*Aim of the task*
Exactness is required. Restate every entry as written.
○ ○ ○ ○ ○
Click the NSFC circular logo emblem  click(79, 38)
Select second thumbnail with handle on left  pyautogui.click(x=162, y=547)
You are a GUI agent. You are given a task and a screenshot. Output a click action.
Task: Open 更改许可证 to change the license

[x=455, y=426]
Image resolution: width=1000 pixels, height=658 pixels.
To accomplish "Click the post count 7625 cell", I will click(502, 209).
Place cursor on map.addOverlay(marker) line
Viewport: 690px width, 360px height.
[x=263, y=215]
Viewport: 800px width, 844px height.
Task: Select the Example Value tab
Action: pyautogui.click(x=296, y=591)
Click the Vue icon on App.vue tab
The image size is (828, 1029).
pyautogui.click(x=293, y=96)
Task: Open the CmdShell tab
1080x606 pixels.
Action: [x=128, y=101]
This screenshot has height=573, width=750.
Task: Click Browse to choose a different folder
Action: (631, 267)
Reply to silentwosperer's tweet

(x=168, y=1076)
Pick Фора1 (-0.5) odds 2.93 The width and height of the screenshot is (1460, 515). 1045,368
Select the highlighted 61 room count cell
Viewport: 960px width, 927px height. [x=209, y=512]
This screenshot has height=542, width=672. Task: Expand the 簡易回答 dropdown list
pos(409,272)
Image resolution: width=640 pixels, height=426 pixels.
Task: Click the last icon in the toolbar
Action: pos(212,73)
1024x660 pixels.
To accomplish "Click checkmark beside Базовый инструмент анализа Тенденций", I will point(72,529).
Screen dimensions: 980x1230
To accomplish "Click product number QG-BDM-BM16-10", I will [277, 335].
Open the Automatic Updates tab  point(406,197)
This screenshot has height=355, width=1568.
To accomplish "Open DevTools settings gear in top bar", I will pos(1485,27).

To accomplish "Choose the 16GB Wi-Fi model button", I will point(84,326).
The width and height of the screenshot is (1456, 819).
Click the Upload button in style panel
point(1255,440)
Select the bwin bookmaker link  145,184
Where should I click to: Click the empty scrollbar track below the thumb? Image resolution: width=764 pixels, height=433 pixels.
○ ○ ○ ○ ○
*Answer box*
Click the NSFC circular logo emblem  click(79, 38)
Select second thumbnail with handle on left  pyautogui.click(x=162, y=547)
You are a GUI agent. You are given a task and a screenshot. Output a click action.
Task: Open 更改许可证 to change the license

[x=455, y=426]
Image resolution: width=1000 pixels, height=658 pixels.
To accomplish "Click the post count 7625 cell", I will click(502, 209).
Place cursor on map.addOverlay(marker) line
Viewport: 690px width, 360px height.
[x=263, y=215]
Viewport: 800px width, 844px height.
Task: Select the Example Value tab
Action: pyautogui.click(x=296, y=591)
Click the Vue icon on App.vue tab
The image size is (828, 1029).
pyautogui.click(x=293, y=96)
Task: Open the CmdShell tab
1080x606 pixels.
Action: [x=128, y=101]
This screenshot has height=573, width=750.
Task: Click Browse to choose a different folder
Action: (631, 267)
Reply to silentwosperer's tweet

(x=168, y=1076)
Pick Фора1 (-0.5) odds 2.93 The width and height of the screenshot is (1460, 515). 1045,368
Select the highlighted 61 room count cell
Viewport: 960px width, 927px height. [x=209, y=512]
This screenshot has height=542, width=672. Task: Expand the 簡易回答 dropdown list
pos(409,272)
Image resolution: width=640 pixels, height=426 pixels.
Task: Click the last icon in the toolbar
Action: pos(212,73)
1024x660 pixels.
To accomplish "Click checkmark beside Базовый инструмент анализа Тенденций", I will point(72,529).
Screen dimensions: 980x1230
To accomplish "Click product number QG-BDM-BM16-10", I will [277, 335].
Open the Automatic Updates tab  point(406,197)
This screenshot has height=355, width=1568.
To accomplish "Open DevTools settings gear in top bar", I will pos(1485,27).

To accomplish "Choose the 16GB Wi-Fi model button", I will point(84,326).
The width and height of the screenshot is (1456, 819).
Click the Upload button in style panel
point(1255,440)
Select the bwin bookmaker link  145,184
Where should I click to: Click the empty scrollbar track below the thumb? Image resolution: width=764 pixels, height=433 pixels.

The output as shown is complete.